The usual cast of pompous Russian reformers and Yeltsin
bureaucrats who used to parade around this Alpine conclave
is absent. Now, a skeleton crew of Primakov's bankers
wring their hands about devaluation and default, in contrast
to the single longtime voice of opposition with the plan
and self-confidence to turn Russia around -- Grigory Yavlinsky.
The economist and former pugilist, 47, is the last democratic
reformer left standing. That's because he ignored Boris
Yeltsin's seductive revolving door and instead built a
grassroots party. In December's parliamentary elections,
his Yabloko Party will grow; and running for President
in 2000, Yavlinsky will at least be kingmaker.
Western Kremlinologists no longer hoot in derision when
I say that; they saw Yabloko make possible Primakov's
temporary ascension.
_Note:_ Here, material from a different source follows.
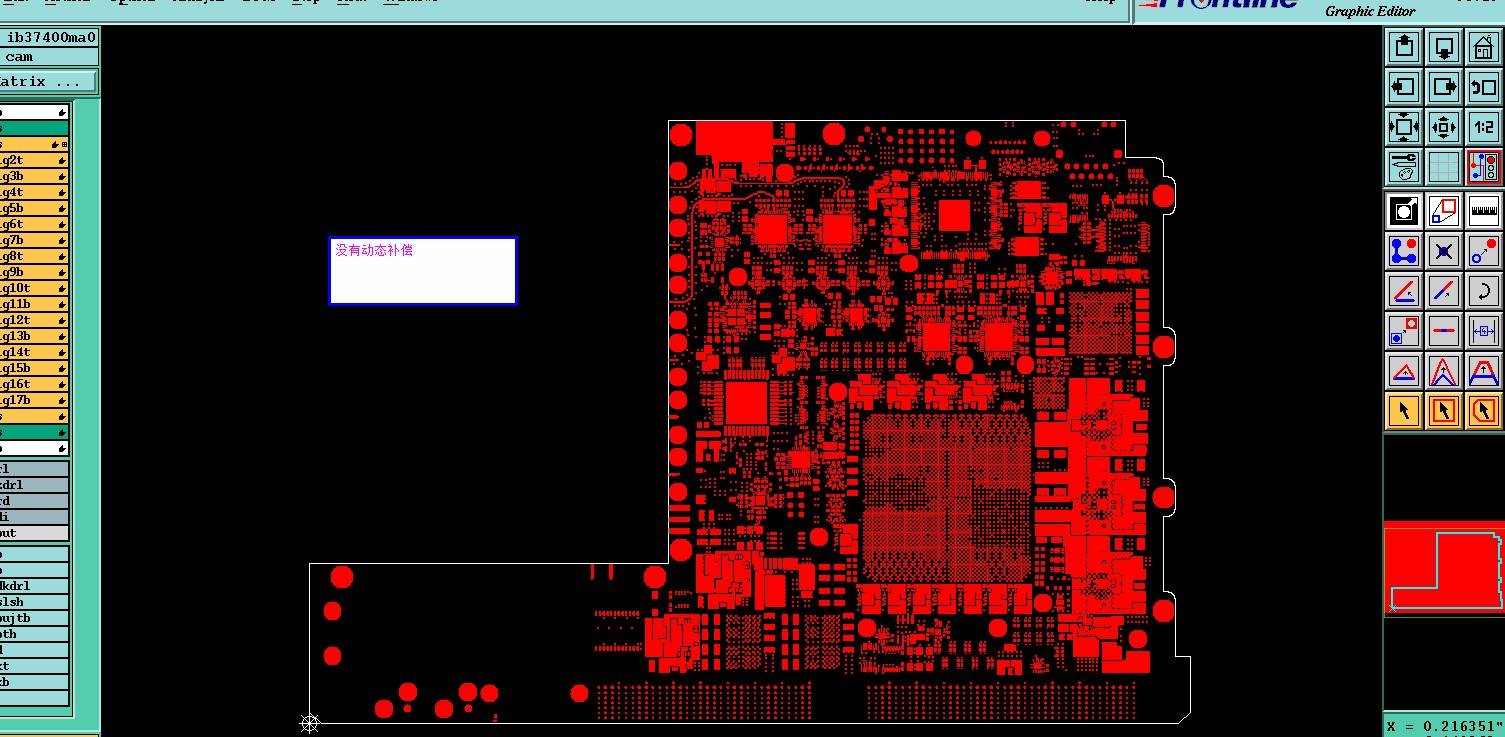1505x737 pixels.
Task: Open the ruler measurement tool
Action: [1483, 210]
Yavlinsky insists it was the only
way to insure free elections after Yeltsin, but power-hungry
Primakov may have other ideas.
Yavlinsky preaches the need for "tough love" to top American
officials, to get us to assume Russia's I.M.F. repayments
without new I.M.F. cash infusions. To regain the confidence
of investors, he seeks new ways to reinstill Russian self-confidence.
One way is to break the mold on missile defense. President
Clinton, after six years of pooh-poohing a shield against
rogue-state missiles, suddenly reversed field lest he
be blamed for vulnerability to germ blackmail. But Russians
do not want to change the old ABM treaty that kept each
superpower defenseless against the other. When I asked
Primakov about it, he stayed in the old Communist rut:
Touch ABM and Start II won't be ratified.
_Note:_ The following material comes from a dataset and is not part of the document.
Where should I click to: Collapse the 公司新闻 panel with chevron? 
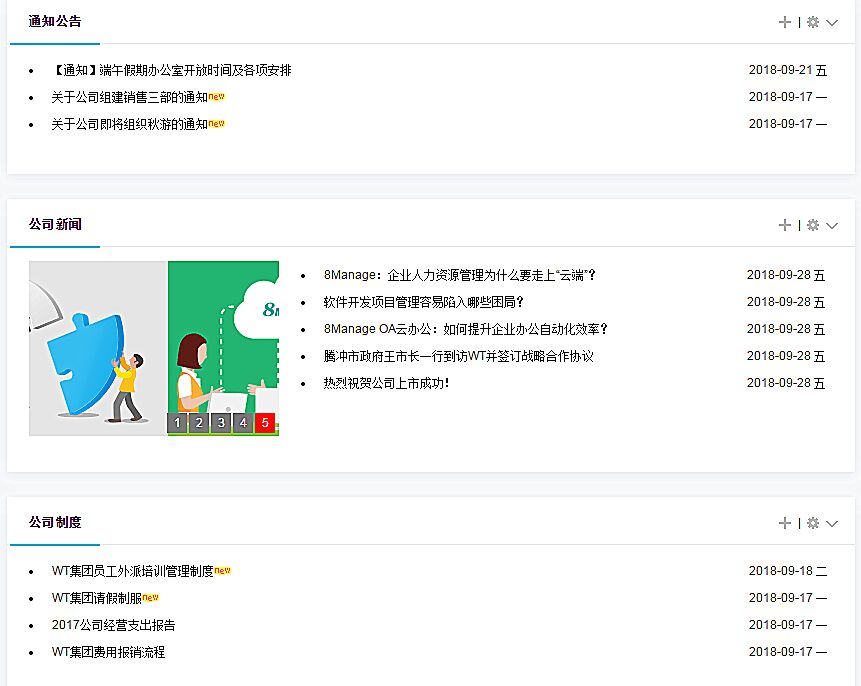click(832, 225)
Yavlinsky comes at it creatively: "America has a right
to missile defense against terrorism, as does Europe,
of which Russia is a part." He proposes a non-strategic
missile defense in cooperation with NATO, capable of shooting
down fewer than 100 missiles, thereby providing
an umbrella against terrorist attack without destabilizing
the Russian-American standoff. That would finesse the
impasse and ease ratification of Start II's reductions.
Russian pride would thus be salved and money saved, but
I see other motives: it would provide paying work for
thousands of talented Russian technologists now looking
hungrily toward Iran and Iraq, and would lessen the pressure
for sales of missile and nuclear plants to states already
taking advantage of Russian desperation.
Does Russia have anything to offer in missile defense?
Using a handy-dandy cell phone, I called Prof. Andrei
Piontkovsky in Moscow, director of the Academy of Science's
strategic studies, to ask what Russia had on the shelf
to shoot down missiles.
"The S-300," he replied promptly, as if I were a customer,
"two years more advanced than your Patriots." That's dubious;
he could not point to a single successful test of that
missile against missiles. Besides, the S-300 is the weapon
Russia peddled to Greek Cypriots until the Turks warned
they would take out any such missiles that were delivered.
Still, Russians have long been adept at making long-range
nukes and might bring expertise to the anti-missile table.
Rather than punish Russia for dealing with Iran, the West,
Yavlinsky urges, should cooperate with Russia to keep
its scientists, know-how and products at home.
Worth discussing. As Clinton belatedly dumps his resistance
to missile defense, we can usefully explore with NATO
and Russia ways to stop incoming terrorist missiles.